Rae attended carer groups regularly over the years where she was able to benefit from the advice and help of other carers who were in similar caring situations. She also attended several Carer Support retreats, which gave her a break from her intensive caring role and a chance to recharge her batteries. She says that she was able to return to her caring role feeling refreshed after the retreats.

Rae and John were married for nearly 50 years and theirs was a special marriage. Rae describes John as having been “a gentleman”. 

“He was a strong, practical man; he was someone who could take care of anything. But he was also kind and respectful towards others. The grandkids just adored him,” says Rae.

When John lost his battle with dementia, Rae continued to attend the monthly carer groups where she found that other carers were also experiencing the loss of loved ones and struggling to get used to not being carers anymore.

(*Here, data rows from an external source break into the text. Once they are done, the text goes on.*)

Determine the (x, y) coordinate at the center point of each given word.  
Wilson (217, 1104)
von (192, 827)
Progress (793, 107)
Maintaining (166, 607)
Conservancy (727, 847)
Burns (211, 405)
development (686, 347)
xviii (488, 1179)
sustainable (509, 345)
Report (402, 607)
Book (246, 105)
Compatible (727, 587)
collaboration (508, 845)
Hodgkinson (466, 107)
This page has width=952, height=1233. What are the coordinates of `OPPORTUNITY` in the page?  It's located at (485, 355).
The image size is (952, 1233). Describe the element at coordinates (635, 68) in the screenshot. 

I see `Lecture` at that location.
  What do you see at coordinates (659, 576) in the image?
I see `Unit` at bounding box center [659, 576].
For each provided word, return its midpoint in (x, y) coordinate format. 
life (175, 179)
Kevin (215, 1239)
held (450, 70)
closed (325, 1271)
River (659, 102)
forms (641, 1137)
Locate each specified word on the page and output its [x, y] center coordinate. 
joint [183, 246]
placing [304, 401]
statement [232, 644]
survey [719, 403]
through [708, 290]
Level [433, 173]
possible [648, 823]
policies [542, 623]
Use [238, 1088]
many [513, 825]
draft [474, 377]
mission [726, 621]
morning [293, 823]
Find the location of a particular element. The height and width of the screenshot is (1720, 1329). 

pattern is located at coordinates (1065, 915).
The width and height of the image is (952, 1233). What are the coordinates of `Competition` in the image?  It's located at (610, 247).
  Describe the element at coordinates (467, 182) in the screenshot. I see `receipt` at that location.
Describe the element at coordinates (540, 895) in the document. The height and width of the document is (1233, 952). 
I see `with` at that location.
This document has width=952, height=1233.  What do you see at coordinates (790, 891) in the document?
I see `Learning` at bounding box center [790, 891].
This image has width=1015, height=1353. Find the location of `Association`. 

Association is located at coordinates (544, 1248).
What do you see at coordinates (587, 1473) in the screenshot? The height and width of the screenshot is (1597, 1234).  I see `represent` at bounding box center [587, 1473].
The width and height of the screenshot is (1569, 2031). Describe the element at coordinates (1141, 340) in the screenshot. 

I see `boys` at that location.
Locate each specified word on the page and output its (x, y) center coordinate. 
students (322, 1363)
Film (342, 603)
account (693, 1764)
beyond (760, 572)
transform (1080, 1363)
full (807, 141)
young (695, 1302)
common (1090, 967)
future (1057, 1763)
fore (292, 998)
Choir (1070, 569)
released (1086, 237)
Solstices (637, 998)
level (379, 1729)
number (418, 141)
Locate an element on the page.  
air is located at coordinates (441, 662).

Her advice to other carers who experience the loss of a loved one is to maintain their involvement in regular groups or events.

“Everyone is different, but I would tell other carers to continue going to groups until they’re ready to stop. It took me four years before I felt normal and even now I still attend a monthly carer group,” says Rae.

Rae also began volunteering at Carer Support so that she could “pay it forward” by helping other carers and she now attends the monthly On the Buses social outings for seniors.

“I’m very grateful to Carer Support and to the person who recommended them. It’s the laughter and the talking to other people that really helps.”